Comunicação e Sociedade vol.27  Braga jun. 2015

https://doi.org/10.17231/comsoc.27(2015).2085 

NOTA INTRODUTÓRIA

Comunicação nos videojogos: nota editorial

Communication in videogames: editorial note

 

//

Nelson Zagalo*; Miguel Sicart**; Emmanoel Ferreira***

//

//*Instituto de Ciências Sociais, Universidade do Minho, Braga nzagalo@ics.uminho.pt. //
//**Universidade de Copenhaga - Dinamarca miguel@itu.dk. //
//***Universidade Federal Fluminense - Brasil mmanoferreira@gmail.com. //

 

A história dos videojogos, pela sua génese e dependência tecnológicas, tem sido habitualmente traçada por comparação com a história da informática. Contudo, se nos distanciarmos do processo evolutivo e técnico do meio e atendermos aos momentos-chave do seu passado, facilmente encontraremos relações com os movimentos e tensões de ordem cultural, económica e social de cada época. Desde logo, o primeiro jogo a funcionar num computador digital, “Spacewar!” (1962), desenvolvido num DEC PDP-1, no Massachussets Institute of Technology (MIT), aponta para problemas específicos daquele período, nomeadamente a corrida às armas dos EUA e da URSS num contexto de Guerra Fria. Em “Spacewar!” simulava-se, num tubo de raios catódicos, um combate entre duas naves espaciais, o que para o diretor criativo da Atari, Paul Steed [1], “Era um reflexo da época. Existia toda uma paranóia com os russos, um medo dos comunistas atacarem. O jogo atingia assim diretamente o inconsciente coletivo, que dizia ‘temos medo, a guerra pode começar a qualquer momento’”. Longe de constituir um meio neutro, como é a opinião de muitos, os videojogos têm dialogado, implícita ou explicitamente, desde os seus primórdios, com as mais diversas esferas sociais.
......
Responda às seguintes perguntas com base na nota editorial sobre a comunicação nos videojogos.
(a) A que universidade está associado Miguel Sicart?
(b) Em que computador foi desenvolvido o jogo “Spacewar!”?
(c) Que cargo ocupava Paul Steed, segundo a nota?

[Itens do conjunto de dados armazenados]
......
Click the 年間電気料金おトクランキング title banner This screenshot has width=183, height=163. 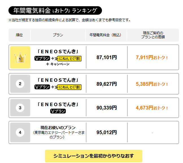55,11
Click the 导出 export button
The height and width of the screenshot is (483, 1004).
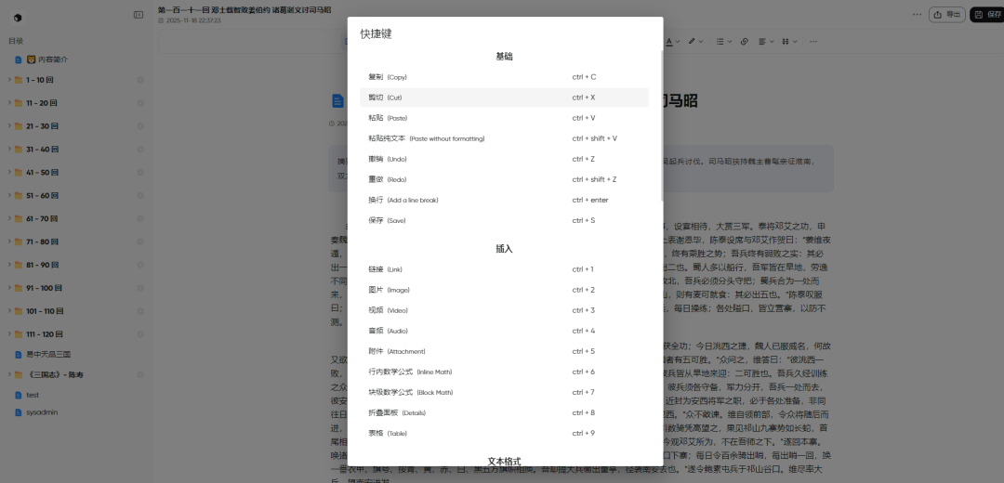click(x=948, y=14)
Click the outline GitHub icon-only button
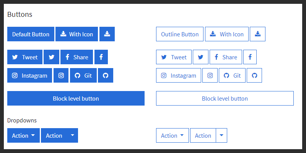Image resolution: width=306 pixels, height=153 pixels. pos(254,75)
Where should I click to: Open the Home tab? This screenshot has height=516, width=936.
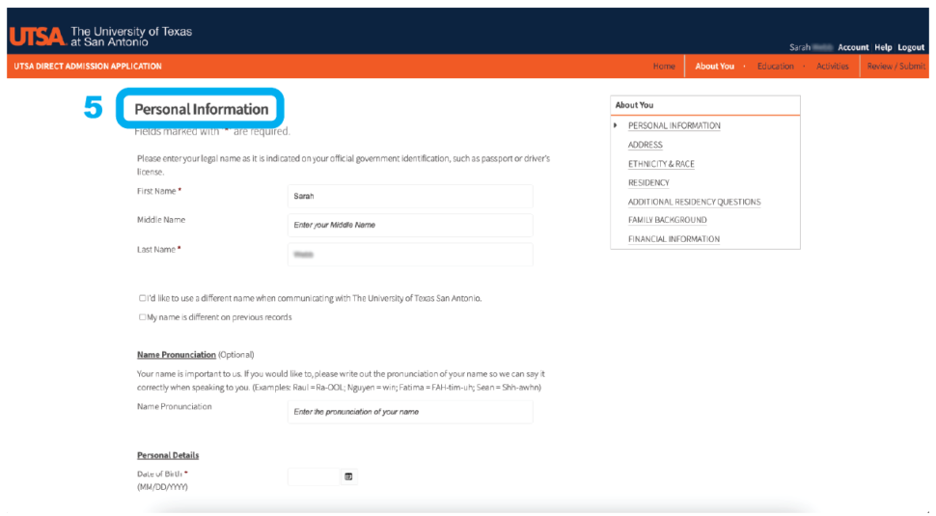(x=664, y=67)
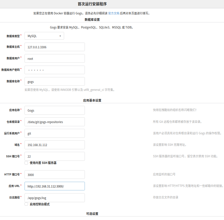Select the 数据库用户密码 password field
The width and height of the screenshot is (224, 220).
click(x=55, y=70)
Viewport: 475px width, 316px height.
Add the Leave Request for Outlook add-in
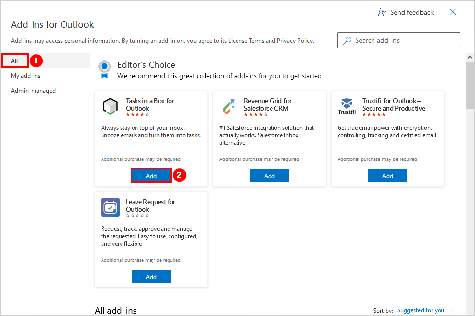(x=151, y=277)
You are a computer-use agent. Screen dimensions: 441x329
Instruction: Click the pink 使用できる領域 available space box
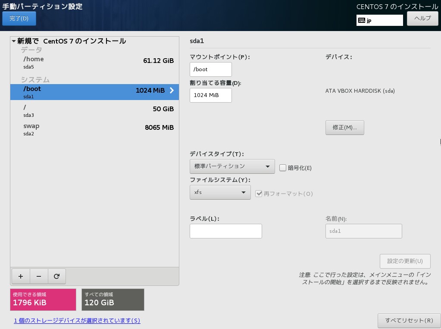point(43,299)
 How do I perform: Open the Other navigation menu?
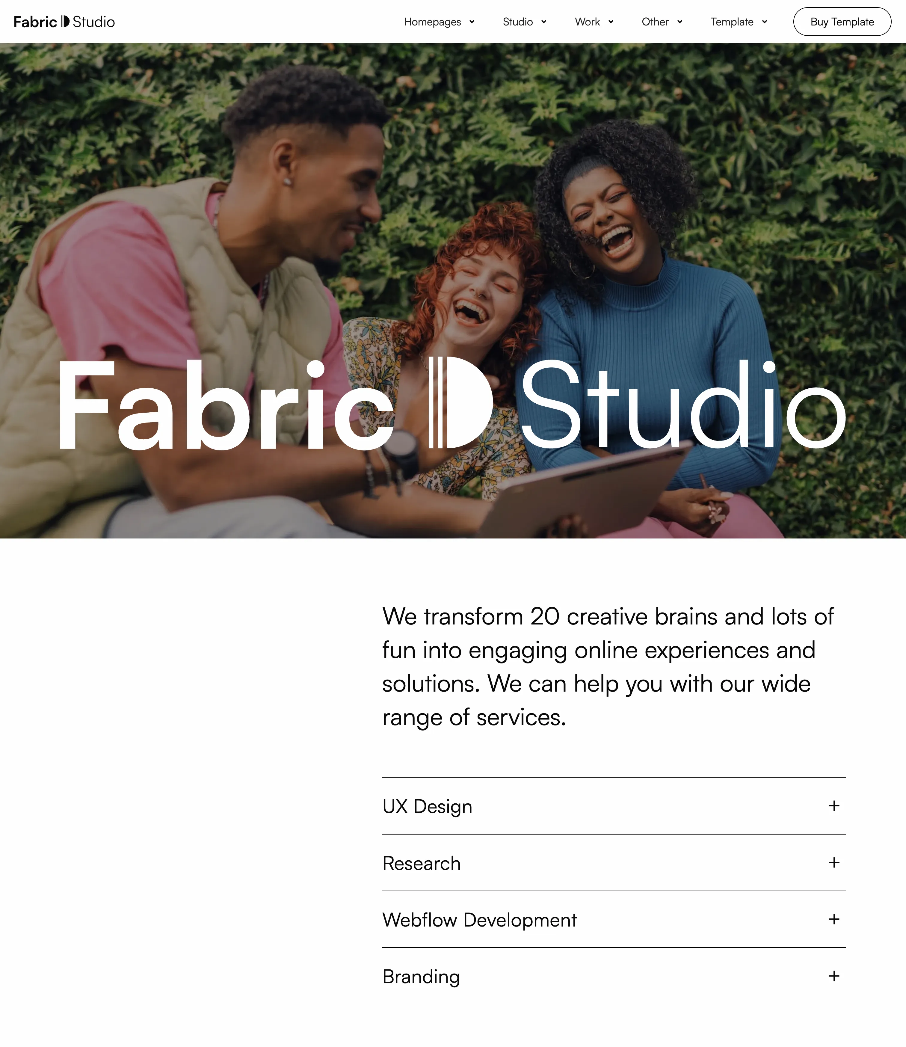tap(662, 22)
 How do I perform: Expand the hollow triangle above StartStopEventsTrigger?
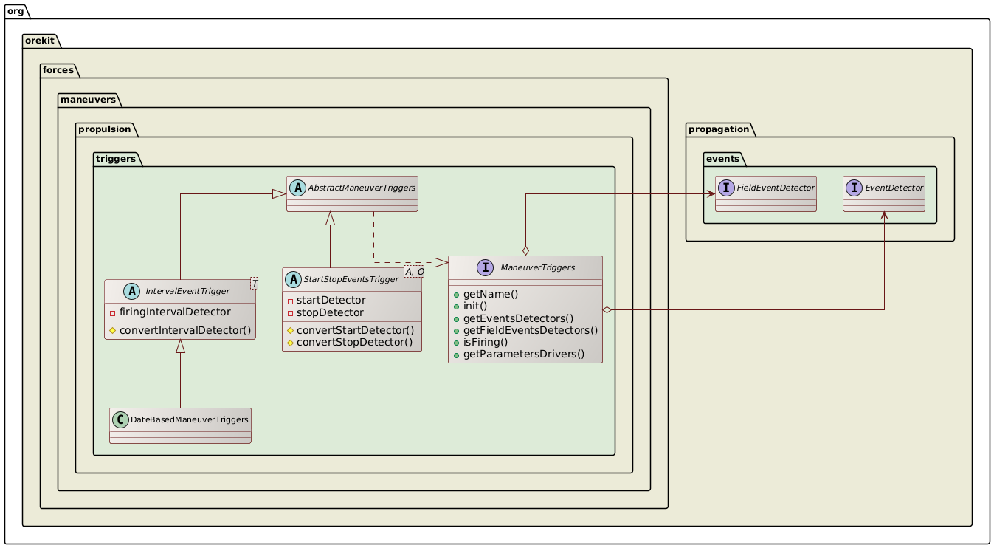[x=331, y=218]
......
■ Resultado da tarefa ■
(a) Miguel Sicart está associado à Universidade de Copenhaga, na Dinamarca.
(b) O jogo “Spacewar!” foi desenvolvido num DEC PDP-1.
(c) Paul Steed era o diretor criativo da Atari.